TASK GOAL → Lay out these lines as a Markdown table with the columns Row and Line, numbering each line in order and leaving out the blank ones.

DATA SHOWN →
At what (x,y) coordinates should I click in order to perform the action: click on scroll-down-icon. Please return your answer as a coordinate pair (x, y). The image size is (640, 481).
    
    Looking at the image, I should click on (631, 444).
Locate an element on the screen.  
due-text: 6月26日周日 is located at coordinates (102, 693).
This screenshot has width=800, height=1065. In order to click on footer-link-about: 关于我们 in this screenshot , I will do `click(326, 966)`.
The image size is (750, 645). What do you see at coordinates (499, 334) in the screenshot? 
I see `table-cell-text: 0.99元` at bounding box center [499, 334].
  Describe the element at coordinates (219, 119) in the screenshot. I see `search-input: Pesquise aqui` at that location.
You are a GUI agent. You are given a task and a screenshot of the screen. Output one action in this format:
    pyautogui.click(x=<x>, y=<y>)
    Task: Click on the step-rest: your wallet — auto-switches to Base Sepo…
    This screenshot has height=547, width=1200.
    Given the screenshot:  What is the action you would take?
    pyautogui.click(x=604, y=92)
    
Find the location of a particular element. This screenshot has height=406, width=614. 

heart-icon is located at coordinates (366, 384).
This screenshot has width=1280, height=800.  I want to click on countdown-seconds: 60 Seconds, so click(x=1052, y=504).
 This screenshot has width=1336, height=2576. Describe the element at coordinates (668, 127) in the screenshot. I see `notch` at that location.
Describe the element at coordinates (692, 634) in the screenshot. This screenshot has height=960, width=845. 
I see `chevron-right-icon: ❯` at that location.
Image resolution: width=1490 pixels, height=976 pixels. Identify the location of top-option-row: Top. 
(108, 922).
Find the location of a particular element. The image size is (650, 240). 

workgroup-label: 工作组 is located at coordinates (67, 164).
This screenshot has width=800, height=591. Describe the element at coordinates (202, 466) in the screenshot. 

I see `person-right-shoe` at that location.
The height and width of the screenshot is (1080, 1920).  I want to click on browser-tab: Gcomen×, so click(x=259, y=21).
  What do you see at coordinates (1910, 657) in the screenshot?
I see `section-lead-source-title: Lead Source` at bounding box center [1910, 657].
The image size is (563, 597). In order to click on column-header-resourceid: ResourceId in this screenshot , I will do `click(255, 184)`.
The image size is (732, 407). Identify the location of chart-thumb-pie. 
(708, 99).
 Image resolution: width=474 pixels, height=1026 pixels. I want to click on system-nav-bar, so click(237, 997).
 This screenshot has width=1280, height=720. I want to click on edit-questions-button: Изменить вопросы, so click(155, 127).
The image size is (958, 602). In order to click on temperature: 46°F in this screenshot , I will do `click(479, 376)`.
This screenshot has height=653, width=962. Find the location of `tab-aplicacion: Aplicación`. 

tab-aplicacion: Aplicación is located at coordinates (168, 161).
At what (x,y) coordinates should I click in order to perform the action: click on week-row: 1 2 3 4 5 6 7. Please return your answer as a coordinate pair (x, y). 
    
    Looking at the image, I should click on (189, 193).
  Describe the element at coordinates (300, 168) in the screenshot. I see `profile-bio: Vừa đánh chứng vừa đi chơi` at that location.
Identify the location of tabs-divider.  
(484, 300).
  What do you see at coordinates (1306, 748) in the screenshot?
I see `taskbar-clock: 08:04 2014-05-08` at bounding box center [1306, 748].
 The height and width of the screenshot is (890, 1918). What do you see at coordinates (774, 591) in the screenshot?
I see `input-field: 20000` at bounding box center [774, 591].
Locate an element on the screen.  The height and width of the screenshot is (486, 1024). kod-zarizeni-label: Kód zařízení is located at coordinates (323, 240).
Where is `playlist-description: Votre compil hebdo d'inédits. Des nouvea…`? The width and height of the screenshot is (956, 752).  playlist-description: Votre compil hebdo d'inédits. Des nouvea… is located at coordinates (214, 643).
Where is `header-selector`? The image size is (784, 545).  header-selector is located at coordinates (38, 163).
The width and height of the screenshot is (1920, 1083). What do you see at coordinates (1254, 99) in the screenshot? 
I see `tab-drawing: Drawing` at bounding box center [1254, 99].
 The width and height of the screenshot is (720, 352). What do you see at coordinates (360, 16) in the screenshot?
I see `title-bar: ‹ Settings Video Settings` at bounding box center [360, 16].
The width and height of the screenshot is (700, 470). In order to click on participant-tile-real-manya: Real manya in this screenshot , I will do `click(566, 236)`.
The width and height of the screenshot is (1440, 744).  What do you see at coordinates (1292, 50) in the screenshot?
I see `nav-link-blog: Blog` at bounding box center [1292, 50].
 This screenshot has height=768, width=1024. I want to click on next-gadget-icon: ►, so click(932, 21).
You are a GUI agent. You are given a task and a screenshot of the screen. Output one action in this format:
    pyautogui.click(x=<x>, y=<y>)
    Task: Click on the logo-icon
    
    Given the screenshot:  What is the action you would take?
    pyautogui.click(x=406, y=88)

ANSWER BELOW →
| Row | Line |
|---|---|
| 1 | At what (x,y) coordinates should I click in order to perform the action: click on scroll-down-icon. Please return your answer as a coordinate pair (x, y). The image size is (640, 481). |
| 2 |     Looking at the image, I should click on (631, 444). |
| 3 | Locate an element on the screen.   |
| 4 | due-text: 6月26日周日 is located at coordinates (102, 693). |
| 5 | This screenshot has width=800, height=1065. In order to click on footer-link-about: 关于我们 in this screenshot , I will do `click(326, 966)`. |
| 6 | The image size is (750, 645). What do you see at coordinates (499, 334) in the screenshot?  |
| 7 | I see `table-cell-text: 0.99元` at bounding box center [499, 334]. |
| 8 |   Describe the element at coordinates (219, 119) in the screenshot. I see `search-input: Pesquise aqui` at that location. |
| 9 | You are a GUI agent. You are given a task and a screenshot of the screen. Output one action in this format: |
| 10 |     pyautogui.click(x=<x>, y=<y>) |
| 11 |     Task: Click on the step-rest: your wallet — auto-switches to Base Sepo… |
| 12 |     This screenshot has height=547, width=1200. |
| 13 |     Given the screenshot:  What is the action you would take? |
| 14 |     pyautogui.click(x=604, y=92) |
| 15 | Find the location of a particular element. This screenshot has height=406, width=614.  |
| 16 | heart-icon is located at coordinates (366, 384). |
| 17 | This screenshot has width=1280, height=800.  I want to click on countdown-seconds: 60 Seconds, so click(x=1052, y=504). |
| 18 |  This screenshot has width=1336, height=2576. Describe the element at coordinates (668, 127) in the screenshot. I see `notch` at that location. |
| 19 | Describe the element at coordinates (692, 634) in the screenshot. This screenshot has height=960, width=845.  |
| 20 | I see `chevron-right-icon: ❯` at that location. |
| 21 | Image resolution: width=1490 pixels, height=976 pixels. Identify the location of top-option-row: Top.  |
| 22 | (108, 922). |
| 23 | Find the location of a particular element. The image size is (650, 240).  |
| 24 | workgroup-label: 工作组 is located at coordinates (67, 164). |
| 25 | This screenshot has width=800, height=591. Describe the element at coordinates (202, 466) in the screenshot.  |
| 26 | I see `person-right-shoe` at that location. |
| 27 | The height and width of the screenshot is (1080, 1920).  I want to click on browser-tab: Gcomen×, so click(x=259, y=21). |
| 28 |   What do you see at coordinates (1910, 657) in the screenshot? |
| 29 | I see `section-lead-source-title: Lead Source` at bounding box center [1910, 657]. |
| 30 | The image size is (563, 597). In order to click on column-header-resourceid: ResourceId in this screenshot , I will do `click(255, 184)`. |
| 31 | The image size is (732, 407). Identify the location of chart-thumb-pie.  |
| 32 | (708, 99). |
| 33 |  Image resolution: width=474 pixels, height=1026 pixels. I want to click on system-nav-bar, so click(237, 997). |
| 34 |  This screenshot has width=1280, height=720. I want to click on edit-questions-button: Изменить вопросы, so click(155, 127). |
| 35 | The image size is (958, 602). In order to click on temperature: 46°F in this screenshot , I will do `click(479, 376)`. |
| 36 | This screenshot has height=653, width=962. Find the location of `tab-aplicacion: Aplicación`.  |
| 37 | tab-aplicacion: Aplicación is located at coordinates (168, 161). |
| 38 | At what (x,y) coordinates should I click in order to perform the action: click on week-row: 1 2 3 4 5 6 7. Please return your answer as a coordinate pair (x, y).  |
| 39 |     Looking at the image, I should click on (189, 193). |
| 40 |   Describe the element at coordinates (300, 168) in the screenshot. I see `profile-bio: Vừa đánh chứng vừa đi chơi` at that location. |
| 41 | Identify the location of tabs-divider.   |
| 42 | (484, 300). |
| 43 |   What do you see at coordinates (1306, 748) in the screenshot? |
| 44 | I see `taskbar-clock: 08:04 2014-05-08` at bounding box center [1306, 748]. |
| 45 |  The height and width of the screenshot is (890, 1918). What do you see at coordinates (774, 591) in the screenshot? |
| 46 | I see `input-field: 20000` at bounding box center [774, 591]. |
| 47 | Locate an element on the screen.  The height and width of the screenshot is (486, 1024). kod-zarizeni-label: Kód zařízení is located at coordinates (323, 240). |
| 48 | Where is `playlist-description: Votre compil hebdo d'inédits. Des nouvea…`? The width and height of the screenshot is (956, 752).  playlist-description: Votre compil hebdo d'inédits. Des nouvea… is located at coordinates (214, 643). |
| 49 | Where is `header-selector`? The image size is (784, 545).  header-selector is located at coordinates (38, 163). |
| 50 | The width and height of the screenshot is (1920, 1083). What do you see at coordinates (1254, 99) in the screenshot?  |
| 51 | I see `tab-drawing: Drawing` at bounding box center [1254, 99]. |
| 52 |  The width and height of the screenshot is (720, 352). What do you see at coordinates (360, 16) in the screenshot? |
| 53 | I see `title-bar: ‹ Settings Video Settings` at bounding box center [360, 16]. |
| 54 | The width and height of the screenshot is (700, 470). In order to click on participant-tile-real-manya: Real manya in this screenshot , I will do `click(566, 236)`. |
| 55 | The width and height of the screenshot is (1440, 744).  What do you see at coordinates (1292, 50) in the screenshot? |
| 56 | I see `nav-link-blog: Blog` at bounding box center [1292, 50]. |
| 57 |  This screenshot has height=768, width=1024. I want to click on next-gadget-icon: ►, so click(932, 21). |
| 58 | You are a GUI agent. You are given a task and a screenshot of the screen. Output one action in this format: |
| 59 |     pyautogui.click(x=<x>, y=<y>) |
| 60 |     Task: Click on the logo-icon |
| 61 |     Given the screenshot:  What is the action you would take? |
| 62 |     pyautogui.click(x=406, y=88) |